Optimizing Compilers

Compilers produced with the techniques outlined in this text are about as far away from optimizing compilers as one can get. Consider the output produced by the example compiler for the expression

  a + a

namely

  plus(value(new_identifier(`a')), value(new_identifier(`a')))

To evaluate this expression, it is necessary to construct two identifier objects and three number objects. When translated simplistically into machine code, several thousand instructions may be executed. Most of these instructions accomplish at run time, what compilers normally do at compile time.

Ideally, this should not be a problem. The output from the expression compiler must still be submitted to the Slim compiler before it becomes machine code. If the Slim compiler is really clever, it should be able to remove all the redundant instructions.

Unfortunately, this is not yet the case. In fact, using Slim as a target language is still a disadvantage, since Slim itself is implemented using the techniques described in this paper. One is thus using a really slow interpreter to interpret another really slow interpreter. (Fortunately, today's computers are so fast that using this scheme is actually quite tolerable.)

Until such time as advances in the Slim compiler makes it unnecessary to do so, there are a number of things that can be done to speed things up. The easiest is to translate the ASTs into C++ (or similar) instead of into Slim. This is fairly trivial to do. The main disadvantage is that one then has to write the semantics in C++ rather than in Slim. For simple languages this should not be too much of a pain. This is pretty much the approach currently used to compile Slim itself. The result is quite acceptable on a fast processor and can serve to produce a very useful prototype.

Another approach is to partially evaluate the AST before translating it into code. To do this, one augments the semantic classes with classes for unknown (or partially known) values. For example, to turn the expression compiler into a partial evaluator, one first turns it into a proper interpreter by changing the AST walker to directly call the semantic class methods, instead of producing code which calls them. Next, one changes the value method of the identifier class to produce unknown numbers instead of doing an actual input operation and then producing a known number. In other words, we change

  func value(self : Identifier) -> Number
    result := stored_value(name(self))
    if result = Undefined
      repeat
        put name(self)`?' & get v
      until v in number !number is the built-in numeric type
      result := new_number(mkstr(v))
      stored_value(name(self)) := result
    end

  func value(self : Identifier) -> Unumber
    result := stored_value(name(self))
    if result = Undefined
      result := new_unumber(number, `get')
      code_name(result) := name(self)
      stored_value(name(self)) := result
    end

Now, when an expression such as a+a is processed, the plus method for unknown numbers is called, instead of the plus method for known numbers. The result is another unknown number. Unknown numbers keep track of how they are to be computed.
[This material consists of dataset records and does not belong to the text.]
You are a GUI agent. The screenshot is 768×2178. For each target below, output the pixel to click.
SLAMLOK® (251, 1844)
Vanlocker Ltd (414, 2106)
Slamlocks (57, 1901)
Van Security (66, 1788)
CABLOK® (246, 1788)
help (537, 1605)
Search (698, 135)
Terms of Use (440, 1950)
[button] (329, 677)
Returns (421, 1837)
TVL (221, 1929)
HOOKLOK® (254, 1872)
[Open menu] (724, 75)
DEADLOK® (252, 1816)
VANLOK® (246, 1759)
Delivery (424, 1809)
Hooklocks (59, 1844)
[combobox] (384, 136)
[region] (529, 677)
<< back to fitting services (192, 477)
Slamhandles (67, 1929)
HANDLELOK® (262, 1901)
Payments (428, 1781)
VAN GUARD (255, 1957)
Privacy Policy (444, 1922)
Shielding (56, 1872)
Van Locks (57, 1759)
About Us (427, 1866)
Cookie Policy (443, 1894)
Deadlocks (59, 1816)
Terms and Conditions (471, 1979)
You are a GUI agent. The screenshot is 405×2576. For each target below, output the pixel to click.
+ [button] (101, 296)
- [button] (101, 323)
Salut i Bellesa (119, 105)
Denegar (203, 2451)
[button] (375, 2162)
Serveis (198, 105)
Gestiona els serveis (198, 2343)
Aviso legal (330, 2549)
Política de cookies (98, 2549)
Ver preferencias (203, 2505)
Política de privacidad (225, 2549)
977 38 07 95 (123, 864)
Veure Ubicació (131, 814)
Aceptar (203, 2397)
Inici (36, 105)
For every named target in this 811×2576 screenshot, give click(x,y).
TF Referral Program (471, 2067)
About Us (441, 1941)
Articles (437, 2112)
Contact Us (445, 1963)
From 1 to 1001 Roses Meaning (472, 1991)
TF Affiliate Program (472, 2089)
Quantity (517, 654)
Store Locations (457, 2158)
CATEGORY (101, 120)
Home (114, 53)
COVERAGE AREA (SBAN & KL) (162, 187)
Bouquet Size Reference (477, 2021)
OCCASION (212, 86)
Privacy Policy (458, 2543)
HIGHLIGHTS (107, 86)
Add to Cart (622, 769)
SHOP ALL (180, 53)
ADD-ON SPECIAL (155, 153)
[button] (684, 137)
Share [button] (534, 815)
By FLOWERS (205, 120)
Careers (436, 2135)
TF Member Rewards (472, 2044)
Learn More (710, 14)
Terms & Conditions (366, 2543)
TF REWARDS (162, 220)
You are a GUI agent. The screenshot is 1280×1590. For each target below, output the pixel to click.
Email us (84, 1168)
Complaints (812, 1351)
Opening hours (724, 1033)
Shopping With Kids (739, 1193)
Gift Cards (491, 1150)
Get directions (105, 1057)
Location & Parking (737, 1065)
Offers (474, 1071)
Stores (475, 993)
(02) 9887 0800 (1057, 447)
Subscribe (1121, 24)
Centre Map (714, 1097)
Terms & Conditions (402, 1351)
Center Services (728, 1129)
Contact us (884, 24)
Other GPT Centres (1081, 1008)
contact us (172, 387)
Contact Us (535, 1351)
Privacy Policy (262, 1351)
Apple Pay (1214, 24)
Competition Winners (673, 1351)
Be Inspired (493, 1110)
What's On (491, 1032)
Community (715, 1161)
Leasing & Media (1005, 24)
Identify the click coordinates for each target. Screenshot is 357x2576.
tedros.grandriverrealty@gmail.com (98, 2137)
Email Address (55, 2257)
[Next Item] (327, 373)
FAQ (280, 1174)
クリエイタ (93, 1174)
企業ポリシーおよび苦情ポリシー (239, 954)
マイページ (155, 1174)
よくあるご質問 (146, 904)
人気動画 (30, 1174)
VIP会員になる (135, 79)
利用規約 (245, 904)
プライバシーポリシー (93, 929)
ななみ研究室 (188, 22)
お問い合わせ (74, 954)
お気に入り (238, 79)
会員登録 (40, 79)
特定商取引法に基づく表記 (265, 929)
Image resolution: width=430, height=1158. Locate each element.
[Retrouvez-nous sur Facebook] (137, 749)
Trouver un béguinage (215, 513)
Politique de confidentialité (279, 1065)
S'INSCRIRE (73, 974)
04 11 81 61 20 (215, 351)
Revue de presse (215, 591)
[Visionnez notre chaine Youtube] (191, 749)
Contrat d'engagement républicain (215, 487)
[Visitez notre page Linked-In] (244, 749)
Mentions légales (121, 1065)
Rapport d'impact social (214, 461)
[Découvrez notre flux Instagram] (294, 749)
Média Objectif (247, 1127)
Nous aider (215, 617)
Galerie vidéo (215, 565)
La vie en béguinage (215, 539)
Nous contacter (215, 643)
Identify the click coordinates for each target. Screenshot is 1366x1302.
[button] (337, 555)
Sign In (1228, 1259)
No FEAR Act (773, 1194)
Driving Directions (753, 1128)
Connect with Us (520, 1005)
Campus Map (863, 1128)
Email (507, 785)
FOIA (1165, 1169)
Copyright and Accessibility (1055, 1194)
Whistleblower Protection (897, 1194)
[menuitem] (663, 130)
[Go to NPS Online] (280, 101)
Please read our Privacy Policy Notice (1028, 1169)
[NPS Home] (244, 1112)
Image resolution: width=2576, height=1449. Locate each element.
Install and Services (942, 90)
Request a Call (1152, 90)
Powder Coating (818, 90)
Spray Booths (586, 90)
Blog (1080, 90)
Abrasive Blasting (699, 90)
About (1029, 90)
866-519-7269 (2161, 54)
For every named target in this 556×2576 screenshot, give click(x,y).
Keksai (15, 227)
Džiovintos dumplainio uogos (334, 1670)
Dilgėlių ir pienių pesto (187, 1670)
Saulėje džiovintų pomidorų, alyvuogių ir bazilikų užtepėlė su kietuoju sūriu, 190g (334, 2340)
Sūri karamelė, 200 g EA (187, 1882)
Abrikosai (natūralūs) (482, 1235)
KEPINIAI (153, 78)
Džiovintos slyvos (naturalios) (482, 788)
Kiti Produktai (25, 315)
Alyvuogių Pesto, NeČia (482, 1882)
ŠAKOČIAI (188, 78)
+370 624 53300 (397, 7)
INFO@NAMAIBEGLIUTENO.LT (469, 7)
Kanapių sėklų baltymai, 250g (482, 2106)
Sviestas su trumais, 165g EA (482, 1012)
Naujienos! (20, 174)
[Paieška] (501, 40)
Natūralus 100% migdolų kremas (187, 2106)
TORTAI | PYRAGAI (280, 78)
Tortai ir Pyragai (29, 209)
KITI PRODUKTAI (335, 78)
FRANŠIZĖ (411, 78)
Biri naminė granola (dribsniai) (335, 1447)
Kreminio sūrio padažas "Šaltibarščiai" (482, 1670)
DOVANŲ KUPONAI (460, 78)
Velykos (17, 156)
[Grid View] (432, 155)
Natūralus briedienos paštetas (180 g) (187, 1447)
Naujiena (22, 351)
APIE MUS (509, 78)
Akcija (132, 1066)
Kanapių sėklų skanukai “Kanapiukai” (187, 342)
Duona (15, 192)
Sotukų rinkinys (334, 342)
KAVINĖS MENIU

Along with changing input operations to produce unknown numbers, it is necessary to change output operations to produce code. For example, one changes the display method of the number class from

  func display(self : Number) -> Number
    put slim_value(self)
    return self

  func display(self : Number) -> Number
    Code_string +:= `put '+mkstr(slim_value(self))+`\n'
    return self

More interesting code generation happens when one calls the display method for an unknown number:

  func display(self : Unumber) -> Unumber
    Code_string +:= code_for(self)+`put '+code_name(self)+`\n'
    return self

For this to work, each unknown number must keep track of whether it was the result of an input operation or an arithmetic operation. In the latter case, it must also keep track of the operands. The code_for method looks as follows:

  func code_for(self : Unumber) -> String
    code_for(self) := `' !only execute this function once
    return `put \`'+code_name(self)+`?\' &\n' + 
      `repeat get '+code_name(self)+`: Integer until '+code_name(self)+` /= Undefined'+`\n'
      when operator(self) = `get'
    result := code_for(operand1(self)) + code_for(operand2(self)) 
    result +:= code_name(self)+` := '
    if operator(self) = `divide'
      result +:= code_name(operand1(self)) + `/' + code_name(operand2(self))+`\n'
    elsif operator(self) = `minus'
      result +:= code_name(operand1(self)) + `-' + code_name(operand2(self))+`\n'
    elsif operator(self) = `multiply'
      result +:= code_name(operand1(self)) + `*' + code_name(operand2(self))+`\n'
    elsif operator(self) = `plus'
      result +:= code_name(operand1(self)) + `+' + code_name(operand2(self))+`\n'
    else
      assert False
    end

Note that the code string could easily be three address intermediate code which is then submitted to a classical code generator. Also note that, since (at most) one of the operands of an unknown number could be a known number, it is necessary to extend the class definition of known numbers with methods code_for and code_name.

An esoteric feature of the code_for method is that it produces code only the first time it is invoked. For example, the code for the expression a+a is:

  put `a?' &
  repeat get a: Integer until a /= Undefined
  temp1 := a + a

The second call to value(new_identifier(`a')) produces the same unknown number as the first. The code_for method is thus called twice for the same object. The first time code is returned, the second time only an empty string.

Note that classes identifier and integer are now used at compile-time rather than a run-time. They come into play when the AST is walked. The result of the walk is a partial number, which in effect is another AST. The recursive calls to code_for walk the second AST, producing the desired output.

With the addition of the class for unknown numbers, the semantics of the expression language now approach the complexity of a traditional compiler. The complete partial evaluator-based compiler for expressions can be viewed by following this link.

Things become somewhat more complicated when control flow is added, but the overall complexity still seems manageable and probably compares favourably with many conventional optimizing compilers.